***** DATA LISTING

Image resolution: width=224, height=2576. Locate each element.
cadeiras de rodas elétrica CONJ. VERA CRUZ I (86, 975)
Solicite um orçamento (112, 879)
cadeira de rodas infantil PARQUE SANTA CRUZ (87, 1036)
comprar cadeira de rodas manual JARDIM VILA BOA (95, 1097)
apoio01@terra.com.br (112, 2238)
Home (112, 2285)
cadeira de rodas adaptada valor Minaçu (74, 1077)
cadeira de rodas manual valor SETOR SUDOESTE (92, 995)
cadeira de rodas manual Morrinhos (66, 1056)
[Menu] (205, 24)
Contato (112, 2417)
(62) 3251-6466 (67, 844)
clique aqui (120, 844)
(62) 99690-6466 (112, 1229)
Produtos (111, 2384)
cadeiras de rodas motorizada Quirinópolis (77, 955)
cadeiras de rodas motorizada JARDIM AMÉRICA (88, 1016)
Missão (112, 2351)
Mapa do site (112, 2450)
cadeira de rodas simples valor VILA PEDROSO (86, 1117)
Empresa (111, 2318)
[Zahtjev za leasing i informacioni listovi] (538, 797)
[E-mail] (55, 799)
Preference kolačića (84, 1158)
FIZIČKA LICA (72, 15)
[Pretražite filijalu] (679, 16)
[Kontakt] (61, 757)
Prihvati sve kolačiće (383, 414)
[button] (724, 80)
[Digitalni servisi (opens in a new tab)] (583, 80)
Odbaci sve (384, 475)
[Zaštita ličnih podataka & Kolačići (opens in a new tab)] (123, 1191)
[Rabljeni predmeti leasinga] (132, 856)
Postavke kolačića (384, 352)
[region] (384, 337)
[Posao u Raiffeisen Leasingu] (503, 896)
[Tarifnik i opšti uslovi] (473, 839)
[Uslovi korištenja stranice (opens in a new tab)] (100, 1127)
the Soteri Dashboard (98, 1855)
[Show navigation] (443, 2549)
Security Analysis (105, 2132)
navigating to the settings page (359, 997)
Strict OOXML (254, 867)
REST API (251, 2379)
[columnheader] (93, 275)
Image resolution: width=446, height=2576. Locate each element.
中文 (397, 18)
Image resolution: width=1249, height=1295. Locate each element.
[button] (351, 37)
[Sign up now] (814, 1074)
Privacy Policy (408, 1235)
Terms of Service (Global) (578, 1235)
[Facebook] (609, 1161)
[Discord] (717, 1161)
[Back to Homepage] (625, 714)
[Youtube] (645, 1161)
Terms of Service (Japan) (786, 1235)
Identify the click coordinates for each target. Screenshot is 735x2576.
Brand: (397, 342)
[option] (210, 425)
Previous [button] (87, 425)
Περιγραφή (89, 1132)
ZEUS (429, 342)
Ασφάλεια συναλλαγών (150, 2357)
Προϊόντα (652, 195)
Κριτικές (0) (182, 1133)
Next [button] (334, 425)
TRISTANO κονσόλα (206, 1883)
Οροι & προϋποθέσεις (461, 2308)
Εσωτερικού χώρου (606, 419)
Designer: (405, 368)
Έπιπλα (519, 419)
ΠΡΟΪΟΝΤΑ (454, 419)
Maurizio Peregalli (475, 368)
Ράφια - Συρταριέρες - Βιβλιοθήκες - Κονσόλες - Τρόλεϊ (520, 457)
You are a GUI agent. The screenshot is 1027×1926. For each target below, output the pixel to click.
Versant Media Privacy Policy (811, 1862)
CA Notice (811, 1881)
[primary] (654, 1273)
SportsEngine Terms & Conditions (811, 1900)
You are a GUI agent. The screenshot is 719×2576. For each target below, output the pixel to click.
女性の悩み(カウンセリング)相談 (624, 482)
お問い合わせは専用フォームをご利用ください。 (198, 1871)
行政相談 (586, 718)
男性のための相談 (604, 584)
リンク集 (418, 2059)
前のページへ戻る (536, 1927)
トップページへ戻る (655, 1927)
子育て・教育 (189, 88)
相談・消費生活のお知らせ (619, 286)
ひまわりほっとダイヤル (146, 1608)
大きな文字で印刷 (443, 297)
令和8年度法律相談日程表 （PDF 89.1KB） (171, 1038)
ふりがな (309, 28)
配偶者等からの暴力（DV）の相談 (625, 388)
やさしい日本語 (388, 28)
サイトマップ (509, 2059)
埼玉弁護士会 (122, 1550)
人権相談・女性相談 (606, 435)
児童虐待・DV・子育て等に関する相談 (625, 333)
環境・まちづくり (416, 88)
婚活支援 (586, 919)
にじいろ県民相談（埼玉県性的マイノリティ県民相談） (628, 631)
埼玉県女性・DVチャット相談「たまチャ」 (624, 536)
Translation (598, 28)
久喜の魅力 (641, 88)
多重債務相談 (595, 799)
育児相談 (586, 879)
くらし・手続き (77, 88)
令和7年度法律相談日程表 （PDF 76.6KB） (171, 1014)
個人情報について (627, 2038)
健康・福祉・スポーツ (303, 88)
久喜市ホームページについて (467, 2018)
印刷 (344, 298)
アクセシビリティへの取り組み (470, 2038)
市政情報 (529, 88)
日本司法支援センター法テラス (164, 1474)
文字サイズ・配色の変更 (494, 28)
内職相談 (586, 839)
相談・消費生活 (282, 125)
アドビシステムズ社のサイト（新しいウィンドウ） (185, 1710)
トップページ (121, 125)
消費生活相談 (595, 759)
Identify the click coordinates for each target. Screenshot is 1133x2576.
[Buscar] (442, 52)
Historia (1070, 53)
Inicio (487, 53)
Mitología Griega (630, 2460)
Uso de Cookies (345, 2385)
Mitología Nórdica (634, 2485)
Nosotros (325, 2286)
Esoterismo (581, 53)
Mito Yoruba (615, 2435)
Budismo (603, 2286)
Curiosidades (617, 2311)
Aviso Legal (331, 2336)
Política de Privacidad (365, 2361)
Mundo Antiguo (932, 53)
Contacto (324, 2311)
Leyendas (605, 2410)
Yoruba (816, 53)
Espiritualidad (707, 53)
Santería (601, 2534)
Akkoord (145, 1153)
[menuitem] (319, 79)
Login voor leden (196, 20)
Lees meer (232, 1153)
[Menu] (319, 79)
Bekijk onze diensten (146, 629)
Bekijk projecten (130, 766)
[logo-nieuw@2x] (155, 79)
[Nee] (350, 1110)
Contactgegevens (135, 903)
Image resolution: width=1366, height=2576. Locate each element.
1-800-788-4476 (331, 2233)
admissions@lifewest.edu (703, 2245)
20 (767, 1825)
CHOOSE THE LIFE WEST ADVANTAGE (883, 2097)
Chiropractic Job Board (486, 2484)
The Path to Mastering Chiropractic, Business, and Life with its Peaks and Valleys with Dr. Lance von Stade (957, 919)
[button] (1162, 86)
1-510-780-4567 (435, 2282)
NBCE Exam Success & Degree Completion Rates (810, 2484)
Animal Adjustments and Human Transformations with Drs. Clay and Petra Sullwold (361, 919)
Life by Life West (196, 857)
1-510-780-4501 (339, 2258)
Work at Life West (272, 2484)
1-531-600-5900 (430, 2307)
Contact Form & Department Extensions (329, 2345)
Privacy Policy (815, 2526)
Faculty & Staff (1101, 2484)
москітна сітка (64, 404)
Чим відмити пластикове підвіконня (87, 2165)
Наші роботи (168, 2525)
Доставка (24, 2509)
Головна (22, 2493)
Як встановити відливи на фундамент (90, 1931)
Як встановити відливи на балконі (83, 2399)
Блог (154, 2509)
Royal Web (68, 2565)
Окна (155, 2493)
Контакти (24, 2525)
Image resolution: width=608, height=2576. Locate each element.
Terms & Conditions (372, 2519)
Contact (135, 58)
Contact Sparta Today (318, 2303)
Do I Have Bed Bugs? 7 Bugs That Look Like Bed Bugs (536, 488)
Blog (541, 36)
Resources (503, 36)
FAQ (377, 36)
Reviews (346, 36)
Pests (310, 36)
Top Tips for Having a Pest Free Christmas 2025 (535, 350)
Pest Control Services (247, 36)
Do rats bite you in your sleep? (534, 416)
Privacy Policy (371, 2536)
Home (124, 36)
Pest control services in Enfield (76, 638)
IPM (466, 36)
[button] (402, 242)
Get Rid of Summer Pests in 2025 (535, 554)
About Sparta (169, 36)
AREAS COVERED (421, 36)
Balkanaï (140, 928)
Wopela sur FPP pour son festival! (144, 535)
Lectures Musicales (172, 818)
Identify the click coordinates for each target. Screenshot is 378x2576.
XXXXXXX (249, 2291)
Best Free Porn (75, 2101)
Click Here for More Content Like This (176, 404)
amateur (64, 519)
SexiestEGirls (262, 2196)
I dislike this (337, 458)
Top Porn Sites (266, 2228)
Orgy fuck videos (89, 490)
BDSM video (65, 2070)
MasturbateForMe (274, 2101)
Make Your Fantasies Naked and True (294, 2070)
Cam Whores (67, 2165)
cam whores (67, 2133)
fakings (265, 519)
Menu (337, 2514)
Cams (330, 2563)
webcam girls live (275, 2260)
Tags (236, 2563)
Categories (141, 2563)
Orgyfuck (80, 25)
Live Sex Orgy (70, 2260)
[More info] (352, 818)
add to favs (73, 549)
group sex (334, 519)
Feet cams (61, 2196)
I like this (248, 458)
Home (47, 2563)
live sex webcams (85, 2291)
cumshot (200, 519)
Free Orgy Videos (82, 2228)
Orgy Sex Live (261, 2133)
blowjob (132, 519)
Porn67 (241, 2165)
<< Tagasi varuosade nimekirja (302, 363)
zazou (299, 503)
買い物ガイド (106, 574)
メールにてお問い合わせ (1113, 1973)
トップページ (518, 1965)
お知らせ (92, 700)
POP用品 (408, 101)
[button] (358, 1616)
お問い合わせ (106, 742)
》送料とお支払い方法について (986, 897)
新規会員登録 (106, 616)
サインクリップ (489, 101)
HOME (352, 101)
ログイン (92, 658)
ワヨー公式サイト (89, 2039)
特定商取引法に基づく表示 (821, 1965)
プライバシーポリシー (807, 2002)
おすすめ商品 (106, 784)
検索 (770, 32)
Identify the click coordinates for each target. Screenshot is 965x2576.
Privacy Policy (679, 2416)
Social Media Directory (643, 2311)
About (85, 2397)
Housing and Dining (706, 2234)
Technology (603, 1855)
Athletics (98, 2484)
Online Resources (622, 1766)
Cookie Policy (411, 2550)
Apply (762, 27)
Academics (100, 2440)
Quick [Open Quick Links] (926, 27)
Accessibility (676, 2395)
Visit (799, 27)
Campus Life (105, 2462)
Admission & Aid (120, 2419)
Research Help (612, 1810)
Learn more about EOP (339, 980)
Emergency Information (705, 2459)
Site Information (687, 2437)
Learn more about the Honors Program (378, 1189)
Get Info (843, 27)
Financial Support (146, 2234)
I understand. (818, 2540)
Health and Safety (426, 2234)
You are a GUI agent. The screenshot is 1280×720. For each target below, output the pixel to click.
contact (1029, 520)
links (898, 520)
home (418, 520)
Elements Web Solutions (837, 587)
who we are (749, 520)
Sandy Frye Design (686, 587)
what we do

**********

**EXERCISE DIRECTIONS**.
Shift every coordinate by 65 in the stretch of data from its start through the line containing "[E-mail] (55, 799)", and write out every line of that stretch with the new values.

**FULL OUTPUT**.
Image resolution: width=224, height=2576. Locate each element.
cadeiras de rodas elétrica CONJ. VERA CRUZ I (151, 1040)
Solicite um orçamento (177, 944)
cadeira de rodas infantil PARQUE SANTA CRUZ (152, 1101)
comprar cadeira de rodas manual JARDIM VILA BOA (160, 1162)
apoio01@terra.com.br (177, 2303)
Home (177, 2350)
cadeira de rodas adaptada valor Minaçu (139, 1142)
cadeira de rodas manual valor SETOR SUDOESTE (157, 1060)
cadeira de rodas manual Morrinhos (131, 1121)
[Menu] (270, 89)
Contato (177, 2482)
(62) 3251-6466 (132, 909)
clique aqui (185, 909)
(62) 99690-6466 (177, 1294)
Produtos (176, 2449)
cadeiras de rodas motorizada Quirinópolis (142, 1020)
cadeiras de rodas motorizada JARDIM AMÉRICA (153, 1081)
Missão (177, 2416)
Mapa do site (177, 2515)
cadeira de rodas simples valor VILA PEDROSO (151, 1182)
Empresa (176, 2383)
[Zahtjev za leasing i informacioni listovi] (603, 862)
[E-mail] (120, 864)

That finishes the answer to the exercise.